The Makefile has help:
Debug level set to default: 0
Makefile:366: warning: overriding commands for target `../production/sahsuland.dump'
Makefile:358: warning: ignoring old commands for target `../production/sahsuland.dump'
findstr "#-" Makefile
#-
#- Rapid Enquiry Facility (RIF) - Makefile for \\GitHub\rapidInquiryFacility\rifDatabase\Postgres\psql_scripts
#-
#- DO NOT RUN THE SUBDIRECTORY MAKEFILES DIRECTLY; THEY REQUIRE ENVIRONMENT SETUP TO WORK CORRECTLY
#-
HELP=findstr "\#-" Makefile
HELP=grep "\#-" Makefile
#-
#- PL/pgsql debug levels (DEBUG_LEVEL);
#-
#- 0 - Suppressed, INFO only
#- 1 - Major function calls
#- 2 - Major function calls, data
#- 3 - Reserved for future used
#- 4 - Reserved for future used
#-
#- PSQL verbosity (VERBOSITY):
#-
#- verbose - Messages/errors with full context
#- terse - Just the error or message
#-
#- PSQL echo (ECHO)
#-
#- all: - All SQL
#- none: - No SQL
#-
#- Targets
#-
#- 1. patching
#-
#- all: Run all completed alter scripts and test [DEFAULT]

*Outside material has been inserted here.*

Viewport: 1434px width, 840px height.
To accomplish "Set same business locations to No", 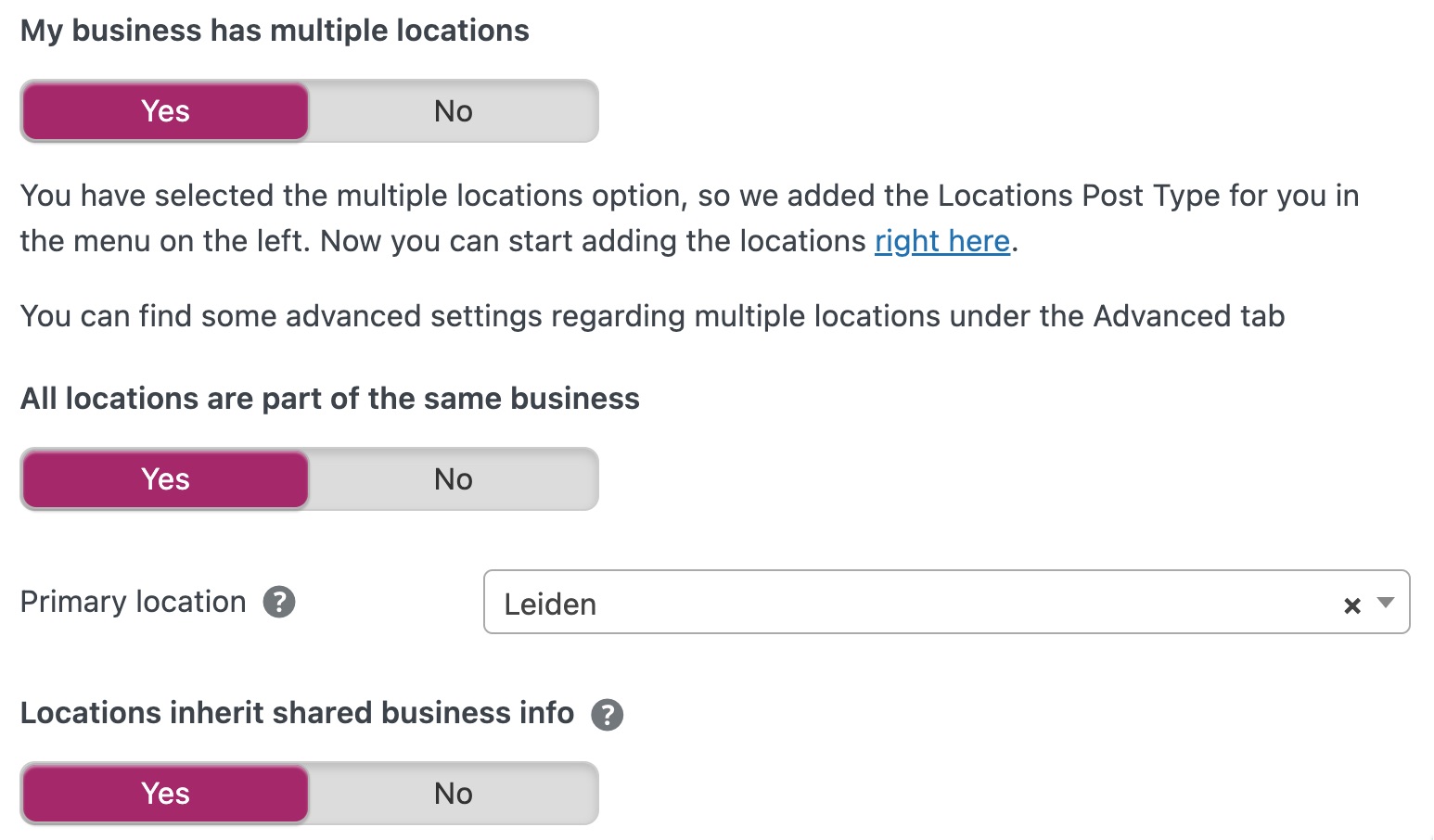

#- patch: Run all completed alter scripts on both sahsuland_dev and sahusland
#- repatch: Re-run all in-complete alter scripts on both sahsuland_dev and sahusland
#- world: fully rebuild databases from source
#- dev: Run all alter scripts in development
#-
#- 2. build
#-
#- sahsuland_dev_no_alter: Rebuild sahsuland_dev, test [State of SAHSULAND at port to SQL server], finally VACUUM ANALYSE
#- sahsuland_dev: Rebuild sahsuland_dev, test, then patch dev only, retest, finally VACUUM ANALYZE
#- Does not run all alter scripts in development
#- Test can fail
#- sahsuland_empty: Rebuild sahsuland_empty, test, then patch dev only
#- Does not run all alter scripts in development
#- Test can fail
#- topojson_convert: GeoJSON to topoJSON converter
#-
#- 3. installers
#-
#- sahsuland.sql: Dump sahsuland database to plain SQL, excluding UK91, EW01 shapefile data from non dev dumps
#- sahsuland_dev_dump: Dump sahsuland_dev database to plain SQL, excluding UK91, EW01 shapefile data from non dev dumps
#- Used to create sahsuland
#-
#- 4. test
#-
#- test: Run all test scripts [Non verbose, no debug]

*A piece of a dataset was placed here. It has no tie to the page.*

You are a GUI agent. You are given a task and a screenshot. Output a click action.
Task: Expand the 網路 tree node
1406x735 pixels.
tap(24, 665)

#- retest: Re-run incomplete test scripts [Non verbose, no debug]
#- test_no_alter: Run test scripts able to be run before the alter scripts [Non verbose, no debug]
#- test: Run all test scripts [debug_level=1]

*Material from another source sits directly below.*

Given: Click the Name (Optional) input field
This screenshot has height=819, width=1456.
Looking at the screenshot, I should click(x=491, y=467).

#- test: Run all test scripts [debug_level=1]
#- test: Run all test scripts [Verbose, debug_level=2, echo=all]
#-
#- 5. cleanup
#-
#- clean: Remove logs so completed scripts can be re-run
#- devclean: Remove logs so alter scripts in development can be r-run
#- Not normally needed as they abort.
#-
#- 7. Database setup. Needs to be able to connect to postgresDB as postgres
#-
#- db_setup: Re-create empty sahsuland, sahsuland_dev; build sahusland_dev from scripts;
#- build dev dump files; restore sahsuland from dev dump; patch sahsuland to dev standard;
#- build production dump file; rebuild ERD model
#- ERD: remake ERD
#- db_create: Create empty database
#-
#- 7. miscellaneous
#-
#- v4_0_vacuum_analyse_dev: VACUUM ANALYZE sahsuland dev database
#- help: Display this help
#- recurse: Recursive make target: make recurse <recursive target>
#- e.g. make recurse alter_1.rpt
#-
If you are running locally only (e.g. on a laptop) you do NOT need to edit the configuration files.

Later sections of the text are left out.